Questa base giuridica, infatti, consente il trasferimento tra società del gruppo ma solo per fini amministrativi interni (considerando 48).
Probabilmente è proprio in ragione di ciò che Whatsapp si preoccupa di chiarire (anche nelle FAQ) che condivide i dati solo per due ordini di motivi:
- da un lato, infatti, Facebook viene trattato come fornitore di servizi e quindi opererebbe come una sorta di responsabile del trattamento che agisce su istruzione di Whatsapp e ciò proprio perché è Facebook ad offrire a Whatsapp le infrastrutture, tecnologie, sistemi, strumenti, informazioni e competenze utili a fornire e migliorare il servizio per gli utenti.
- dall’altro proprio per contrastare spam e attività improprie, contribuire a proteggere i servizi offerti e promuovere sicurezza, protezione e integrità all’interno e all’esterno degli stessi.
Whatsapp, in chiusura delle FAQ sente l’esigenza di specificare che i dati non verranno condivisi per migliorare i prodotti di Facebook né per fornire esperienze pubblicitarie più pertinenti sul social.
Sulla condivisione dati, Facebook potrebbe sempre cambiare idea
Tuttavia, lo fa con uno sguardo al futuro, affermando anche che: “oggi, Facebook non usa le informazioni del tuo account WhatsApp per migliorare le tue esperienze con i prodotti di Facebook o per fornirti esperienze pubblicitarie più pertinenti su Facebook. Questo è il frutto di colloqui con la commissione per la protezione dei dati irlandese o IDPC (Irish Data Protection Commission) e le altre autorità europee per la protezione dei dati. Lavoriamo costantemente a nuovi modi per migliorare la tua esperienza con WhatsApp e con gli altri prodotti delle aziende di Facebook che usi. Qualora in futuro decidessimo di condividere tali dati con le aziende di Facebook per questo scopo, lo faremo solo dopo aver raggiunto un accordo con la commissione per la protezione dei dati irlandese o IDPC (Irish Data Protection Commission) su un meccanismo che in futuro consenta tale utilizzo”.
Insomma, potrebbero sempre cambiare idea.
Da ultimo, si specifica che “WhatsApp non condivide i tuoi contatti di WhatsApp con Facebook né con altri membri delle aziende di Facebook per scopi propri e non abbiamo in progetto di farlo in futuro”.

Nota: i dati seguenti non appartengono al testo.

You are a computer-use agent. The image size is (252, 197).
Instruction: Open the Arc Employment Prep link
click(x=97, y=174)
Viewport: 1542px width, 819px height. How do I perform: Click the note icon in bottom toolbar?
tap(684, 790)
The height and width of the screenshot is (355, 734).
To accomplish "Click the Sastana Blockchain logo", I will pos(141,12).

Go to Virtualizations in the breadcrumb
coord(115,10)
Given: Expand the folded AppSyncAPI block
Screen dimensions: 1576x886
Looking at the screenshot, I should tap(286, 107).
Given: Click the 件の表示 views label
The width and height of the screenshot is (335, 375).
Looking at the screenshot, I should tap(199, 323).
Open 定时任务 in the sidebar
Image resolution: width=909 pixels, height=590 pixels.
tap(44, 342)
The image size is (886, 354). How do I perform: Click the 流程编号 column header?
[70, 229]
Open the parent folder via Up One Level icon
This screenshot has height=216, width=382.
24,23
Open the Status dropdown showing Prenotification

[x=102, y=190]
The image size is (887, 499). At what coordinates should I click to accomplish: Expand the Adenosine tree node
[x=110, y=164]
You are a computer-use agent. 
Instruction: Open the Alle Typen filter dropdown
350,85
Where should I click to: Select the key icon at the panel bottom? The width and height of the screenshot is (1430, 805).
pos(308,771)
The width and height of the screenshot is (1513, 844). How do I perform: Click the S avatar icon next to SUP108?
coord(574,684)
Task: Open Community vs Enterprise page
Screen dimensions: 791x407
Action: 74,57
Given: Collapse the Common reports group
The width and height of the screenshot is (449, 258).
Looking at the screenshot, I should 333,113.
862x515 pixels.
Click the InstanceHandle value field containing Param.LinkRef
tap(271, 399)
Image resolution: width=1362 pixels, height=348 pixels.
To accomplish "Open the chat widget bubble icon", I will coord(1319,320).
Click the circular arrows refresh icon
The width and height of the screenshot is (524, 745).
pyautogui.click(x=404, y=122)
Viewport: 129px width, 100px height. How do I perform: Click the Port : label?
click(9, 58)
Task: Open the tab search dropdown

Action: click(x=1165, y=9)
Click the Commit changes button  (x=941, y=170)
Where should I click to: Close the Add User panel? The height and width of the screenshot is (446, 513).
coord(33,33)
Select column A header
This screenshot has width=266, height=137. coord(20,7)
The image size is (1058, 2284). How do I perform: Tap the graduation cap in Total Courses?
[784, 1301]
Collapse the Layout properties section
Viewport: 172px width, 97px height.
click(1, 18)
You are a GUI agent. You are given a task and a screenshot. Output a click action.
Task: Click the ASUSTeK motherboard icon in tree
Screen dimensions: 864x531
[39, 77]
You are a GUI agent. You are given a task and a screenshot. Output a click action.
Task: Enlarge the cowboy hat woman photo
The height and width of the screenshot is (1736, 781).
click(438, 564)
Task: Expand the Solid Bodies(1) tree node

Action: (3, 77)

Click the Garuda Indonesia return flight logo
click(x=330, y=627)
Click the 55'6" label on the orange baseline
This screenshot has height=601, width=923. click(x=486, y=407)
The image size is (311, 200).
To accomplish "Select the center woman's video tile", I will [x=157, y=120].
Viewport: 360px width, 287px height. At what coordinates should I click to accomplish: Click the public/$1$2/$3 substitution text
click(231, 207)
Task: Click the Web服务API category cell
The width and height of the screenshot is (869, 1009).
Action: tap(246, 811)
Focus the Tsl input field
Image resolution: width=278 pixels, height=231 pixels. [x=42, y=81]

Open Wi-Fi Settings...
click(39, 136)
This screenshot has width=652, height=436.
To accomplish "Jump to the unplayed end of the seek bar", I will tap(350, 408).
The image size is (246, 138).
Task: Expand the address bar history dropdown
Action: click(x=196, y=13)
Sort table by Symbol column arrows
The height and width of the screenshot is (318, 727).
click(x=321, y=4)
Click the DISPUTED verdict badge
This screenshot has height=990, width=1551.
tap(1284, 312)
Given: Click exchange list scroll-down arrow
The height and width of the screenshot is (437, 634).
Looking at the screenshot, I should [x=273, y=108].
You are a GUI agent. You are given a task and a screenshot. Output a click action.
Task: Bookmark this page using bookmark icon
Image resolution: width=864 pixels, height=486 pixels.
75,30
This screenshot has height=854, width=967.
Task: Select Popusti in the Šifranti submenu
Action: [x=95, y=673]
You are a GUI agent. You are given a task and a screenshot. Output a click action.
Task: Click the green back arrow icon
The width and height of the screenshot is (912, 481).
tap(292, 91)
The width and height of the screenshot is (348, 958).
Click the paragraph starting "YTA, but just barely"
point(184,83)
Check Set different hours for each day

Altro discorso, poi, è quello che attiene al trasferimento dei dati extra Ue che avviene in base alle clausole contrattuali standard che, però, non sono ritenute sufficientemente garantiste e anche in questo caso, Whatsapp sembra volersi attestare sulla sufficienza, dichiarando di mettere in atto quando necessario ma niente di più.
Il discorso cambia, invece, nei paesi extra UE dove non c’è il GDPR a imporre regole (e sanzioni) e l’informativa sull’uso dei dati personali, conseguentemente, è decisamente meno stringente.
Da qui la “collaborazione con altre aziende di Facebook” che prevede la possibilità di utilizzare le informazioni che Whatsapp riceve dalle aziende di Facebook, e viceversa, per rendere disponibili, fornire, migliorare, comprendere, personalizzare, supportare e commercializzare i servizi di Whatsapp e le offerte delle aziende di Facebook.
Insomma, ad oggi (e speriamo ance in futuro) Il GDPR è il solo vero scudo per la privacy o almeno l’unico che funziona veramente.